The flag I found didn’t work, either. Even downloaded the zip a couple more times. Will take another look and see if I found it via an unintended route where they old flag may have been left over, but should all be functional here now with the current zip file hosted at HTB?

I believe I’m also getting the ‘old’ flag as of today after working with the file from a few days ago and re-downloading today.

Found by using a mix of guessing and automated tools.
Thanks to @joeblogg801 that gave me a more detailed explanation about the chall.

Thanks for the challenge @0xdf, interesting vector.

If anyone is stuck, check @GlenRunciter link, and remember that you can pretty much modify anything to suit your needs, doing everything by hand may be too painful :wink:

this challenge should be ‘easier’ rate now that there are tools out there to modify the ‘flag’ easily?
love this challenge though, so real. thanks @0xdf.

Hi there,

for some unknown reason, my libreoffice was messing up with the formulas. Not sure why, so I opened it on a Windows VM using Excel, saved the not visible thing as tabulated text, and then wrote a python script to process and de-obfuscate the thing. After that, the flag just appeared.

Nice challenge!

Cheers,

hmmmm… I did some basic stuff with the .xls-file and I think I found the 2nd part of the flag. Could it be or is that a rabbit hole? Submitting HTB{MY_FINDINGS} doesn’t work :slight_smile:

Edit: nvw. Found the flag. Cool challenge. But I don’t know, whether my way was the best solution or just “luck”

Got it!
It was easy and interesting. If you solve first challenge (oBfsC4t10n) it would be more easy, because you learn some new tactics.
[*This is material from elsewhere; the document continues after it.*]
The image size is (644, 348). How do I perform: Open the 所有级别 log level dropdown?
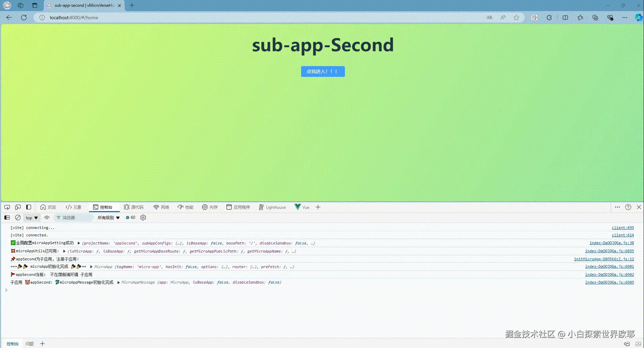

Wow i didn’t you could do such nasty stuff with an Excel spreadsheet. What a nightmare to analyze, but ultimately i got it. I’m sure it was even more painful to put together so well done 0xdf for this challenge!

Did it manually, had problem to solve it with automated tools (X*****************r). Someone used this tools?

Certainly an interesting challenge. Working out that last step isn’t so bad, just work backwards. I didn’t have any joy using herusitcs or automation, I had to do it the hard way.